# [What to produce]
For this exercise, reproduce the entries below exactly, but only from the line containing "Select the Szerokość w pasie row label" through the line containing "You are a computer-use", both included.

# [Entries shown]

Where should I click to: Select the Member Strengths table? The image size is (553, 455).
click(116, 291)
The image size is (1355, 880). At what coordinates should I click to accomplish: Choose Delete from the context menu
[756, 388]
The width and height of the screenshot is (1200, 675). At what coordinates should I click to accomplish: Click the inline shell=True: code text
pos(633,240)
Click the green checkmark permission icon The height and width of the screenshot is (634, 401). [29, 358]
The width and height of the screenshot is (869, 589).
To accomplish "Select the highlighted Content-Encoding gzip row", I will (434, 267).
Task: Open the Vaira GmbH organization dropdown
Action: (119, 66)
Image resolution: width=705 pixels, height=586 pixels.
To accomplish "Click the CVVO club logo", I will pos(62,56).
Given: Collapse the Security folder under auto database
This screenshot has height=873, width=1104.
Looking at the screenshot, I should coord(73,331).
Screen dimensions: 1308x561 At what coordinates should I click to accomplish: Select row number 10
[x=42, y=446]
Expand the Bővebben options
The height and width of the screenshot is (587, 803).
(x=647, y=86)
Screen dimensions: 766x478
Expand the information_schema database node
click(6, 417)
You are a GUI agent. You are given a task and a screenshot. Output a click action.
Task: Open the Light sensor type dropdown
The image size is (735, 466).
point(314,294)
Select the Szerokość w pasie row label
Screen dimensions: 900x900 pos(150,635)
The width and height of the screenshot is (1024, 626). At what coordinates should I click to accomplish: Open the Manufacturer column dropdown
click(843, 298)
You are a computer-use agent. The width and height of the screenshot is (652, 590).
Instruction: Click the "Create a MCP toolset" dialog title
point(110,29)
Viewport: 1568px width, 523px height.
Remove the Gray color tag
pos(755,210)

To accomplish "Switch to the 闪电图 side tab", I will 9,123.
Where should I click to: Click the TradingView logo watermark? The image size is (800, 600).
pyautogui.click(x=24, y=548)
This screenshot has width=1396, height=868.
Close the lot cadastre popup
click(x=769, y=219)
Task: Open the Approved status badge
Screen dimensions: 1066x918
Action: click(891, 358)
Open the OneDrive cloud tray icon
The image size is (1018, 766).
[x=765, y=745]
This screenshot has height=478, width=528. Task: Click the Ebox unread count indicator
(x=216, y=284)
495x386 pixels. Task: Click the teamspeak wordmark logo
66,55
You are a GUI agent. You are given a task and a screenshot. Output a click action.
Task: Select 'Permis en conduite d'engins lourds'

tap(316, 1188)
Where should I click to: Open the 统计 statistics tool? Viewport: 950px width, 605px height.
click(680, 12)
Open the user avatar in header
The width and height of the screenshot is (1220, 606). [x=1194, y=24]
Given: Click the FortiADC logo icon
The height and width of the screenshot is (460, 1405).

# [Task response]
Select the Szerokość w pasie row label
Screen dimensions: 900x900 pos(150,635)
The width and height of the screenshot is (1024, 626). At what coordinates should I click to accomplish: Open the Manufacturer column dropdown
click(843, 298)
You are a computer-use agent. The width and height of the screenshot is (652, 590).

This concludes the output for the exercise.